→ Texto de estudio:
/---
Aristarco intentó medir el ángulo α para determinar completamente el triángulo entre los tres astros y así poder deducir las distancias relativas del Sol y Luna hasta la Tierra

Él midió —a ojo, sin instrumentos ópticos— un ángulo α de unos 87°, lo que implica que el Sol está unas 20 veces más lejos que la Luna. La cifra real es unas 400 veces, pero no perdamos la perspectiva: ¡medir un ángulo en el cielo, a simple vista, con solo una regla y compás, es un logro impresionante! Más aún si ahora sabemos que el ángulo real es de 89,85°, casi imposible de distinguir a simple vista de un ángulo recto.

El tamaño de la Luna y el Sol: comparando sombras

Con ese dato de las distancias, Aristarco pasó al siguiente paso lógico: calcular los tamaños relativos. Ya sabía que la Luna y el Sol se ven del mismo tamaño aparente (ambos cubren unos 0,5 grados en el cielo), así que si uno está 20 veces más lejos, debe ser unas 20 veces más grande.

En un Eclipse Solar se aprecia con claridad que los diámetros aparentes de Sol y Luna, vistos desde la Tierra son casi iguales

Pero además, hizo otro razonamiento: observó los eclipses lunares y dedujo que, cuando la Tierra proyecta su sombra sobre la Luna, podemos medir el tiempo que nuestro satélite tarda en cruzar la zona de Umbra y estimar así la relación del radio de esta sombra con respecto al radio de la Luna y, con un poco de trigonometría básica, llegar a la relación que conecta el tamaño de la Tierra con el del Sol y el de la Luna y las distancias de la Tierra-Sol y Tierra-Luna. 

 

Así, combinando observaciones de eclipses, mediciones angulares y una medida de tiempo dedujo:

  • Que la Luna estaba a unas 60 veces el radio de la Tierra (valor real: ~60,3 radios terrestres).
  • Que el diámetro de la Luna era aproximadamente un tercio del de la Tierra (el valor real es ~0,27 veces). No está nada mal.
  • Que el Sol debía ser unas siete veces mayor en diámetro que la Tierra (en realidad es 109 veces mayor, pero aquí la imprecisión viene de su ángulo de 87°).
  • Y sobre todo, que el Sol, al ser tan inmenso, probablemente debería ser el centro del sistema formado por los tres astros.

Es decir, lo importante no es si acertó, sino que tuvo la idea correcta y las herramientas mentales para alcanzarla.
\---
[Registros extraídos]
/---
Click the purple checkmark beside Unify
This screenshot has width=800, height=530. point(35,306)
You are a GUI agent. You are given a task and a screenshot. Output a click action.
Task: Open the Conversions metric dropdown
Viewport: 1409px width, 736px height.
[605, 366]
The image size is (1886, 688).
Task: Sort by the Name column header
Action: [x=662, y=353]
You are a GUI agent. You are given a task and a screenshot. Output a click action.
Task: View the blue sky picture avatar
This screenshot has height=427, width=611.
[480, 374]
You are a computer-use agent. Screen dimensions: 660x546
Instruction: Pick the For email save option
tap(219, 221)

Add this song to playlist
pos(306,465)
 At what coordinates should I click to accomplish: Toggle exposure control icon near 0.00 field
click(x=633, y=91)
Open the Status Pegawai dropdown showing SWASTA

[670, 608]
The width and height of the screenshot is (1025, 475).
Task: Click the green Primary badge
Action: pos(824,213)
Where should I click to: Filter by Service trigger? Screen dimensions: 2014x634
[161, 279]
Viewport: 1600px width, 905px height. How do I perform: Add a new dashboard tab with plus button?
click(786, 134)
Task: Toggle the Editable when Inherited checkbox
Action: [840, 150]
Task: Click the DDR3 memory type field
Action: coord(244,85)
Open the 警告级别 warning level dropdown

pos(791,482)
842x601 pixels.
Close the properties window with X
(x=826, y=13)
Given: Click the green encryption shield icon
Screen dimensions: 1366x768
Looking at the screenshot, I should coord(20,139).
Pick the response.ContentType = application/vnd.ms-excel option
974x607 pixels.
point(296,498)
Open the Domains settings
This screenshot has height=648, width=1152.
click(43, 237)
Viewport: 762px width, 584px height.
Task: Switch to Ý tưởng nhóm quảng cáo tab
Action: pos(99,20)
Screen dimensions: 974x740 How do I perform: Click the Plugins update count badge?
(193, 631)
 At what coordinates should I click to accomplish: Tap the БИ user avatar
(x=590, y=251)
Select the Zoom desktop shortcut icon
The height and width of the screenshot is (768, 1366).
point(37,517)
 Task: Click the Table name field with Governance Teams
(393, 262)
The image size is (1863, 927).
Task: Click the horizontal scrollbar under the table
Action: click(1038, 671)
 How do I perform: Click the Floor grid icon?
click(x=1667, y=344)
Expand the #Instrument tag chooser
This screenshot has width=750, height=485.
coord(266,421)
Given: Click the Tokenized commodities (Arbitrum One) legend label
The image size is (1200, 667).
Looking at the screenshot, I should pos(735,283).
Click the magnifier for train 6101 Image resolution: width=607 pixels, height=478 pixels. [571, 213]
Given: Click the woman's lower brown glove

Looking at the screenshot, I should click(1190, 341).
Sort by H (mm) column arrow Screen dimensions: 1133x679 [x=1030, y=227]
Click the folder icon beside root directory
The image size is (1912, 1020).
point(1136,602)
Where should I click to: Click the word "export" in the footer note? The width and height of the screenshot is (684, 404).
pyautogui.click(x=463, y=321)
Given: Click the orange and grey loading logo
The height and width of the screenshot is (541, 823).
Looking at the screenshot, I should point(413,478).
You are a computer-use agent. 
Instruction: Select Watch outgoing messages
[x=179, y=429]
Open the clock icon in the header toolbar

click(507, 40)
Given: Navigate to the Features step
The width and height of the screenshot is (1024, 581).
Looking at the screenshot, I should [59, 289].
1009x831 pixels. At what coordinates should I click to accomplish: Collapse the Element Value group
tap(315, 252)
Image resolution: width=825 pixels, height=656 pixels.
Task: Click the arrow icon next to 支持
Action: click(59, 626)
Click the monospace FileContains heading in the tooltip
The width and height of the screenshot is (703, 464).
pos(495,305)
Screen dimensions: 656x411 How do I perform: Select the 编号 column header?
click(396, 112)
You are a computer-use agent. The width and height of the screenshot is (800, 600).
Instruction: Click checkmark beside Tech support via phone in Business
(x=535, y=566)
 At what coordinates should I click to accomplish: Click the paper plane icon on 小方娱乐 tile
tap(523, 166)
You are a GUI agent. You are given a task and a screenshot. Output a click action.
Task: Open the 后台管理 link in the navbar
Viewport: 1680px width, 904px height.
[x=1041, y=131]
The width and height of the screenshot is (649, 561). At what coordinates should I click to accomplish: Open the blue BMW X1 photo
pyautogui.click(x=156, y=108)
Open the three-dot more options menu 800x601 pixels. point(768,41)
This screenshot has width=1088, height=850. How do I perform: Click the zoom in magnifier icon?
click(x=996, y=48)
\---
→ Partes del ejercicio:
**1.** Responde con brevedad, según el texto sobre Aristarco:
(a) ¿Qué ángulo α midió Aristarco a ojo?
(b) ¿Cuántos grados del cielo cubren la Luna y el Sol en tamaño aparente?
(c) ¿A cuántos radios terrestres dedujo que estaba la Luna?
**2.** Retoma el texto sobre Aristarco a partir de su última oración y sigue escribiéndolo.
El material proviene de otra fuente.

→ Respuestas numeradas:
**1.**
(a) Unos 87°.
(b) Unos 0,5 grados.
(c) A unas 60 veces el radio de la Tierra.

**2.**
Para completar sus cálculos con datos concretos y no solo relativos, a Aristarco le hubiera hecho falta conocer, por ejemplo, el tamaño de la Tierra. Con ese dato habría podido calcular las distancias entre los tres astros y el tamaño del Sol y la Luna; pero Eratóstenes, unos 35 años más joven que Aristarco, todavía no había hecho el cálculo que relatamos en el artículo anterior.

¿Y si no somos el centro?

Aquí llega la genialidad: Aristarco no se conformó con calcular distancias y tamaños relativos. Se atrevió a decir que el modelo tradicional, con la Tierra inmóvil en el centro del universo, no encajaba con lo que estaba descubriendo. Si el Sol es más grande y está tan lejos, ¿no tiene más sentido que la Tierra gire a su alrededor?

Aristarco, compás en mano, dispuesto a medirse
con Apolo… sin más ayuda que Euclides.

Y así lo propuso en, tal vez, el primer modelo heliocéntrico. En él, la Tierra gira sobre sí misma y da vueltas al Sol. Su modelo no se conserva, pero sabemos de él gracias a Arquímedes, que lo cita en su obra El Arenario.

Fue el primer griego (que sepamos) que osó decirlo… y el último durante casi dos mil años. No es que lo refutaran: simplemente lo ignoraron. Aristóteles y Ptolomeo seguirían dominando el pensamiento durante siglos, con sus esferas celestes y su cosmos geocéntrico bien ordenado. La intuición de Aristarco quedó relegada a los márgenes de la historia de la Ciencia.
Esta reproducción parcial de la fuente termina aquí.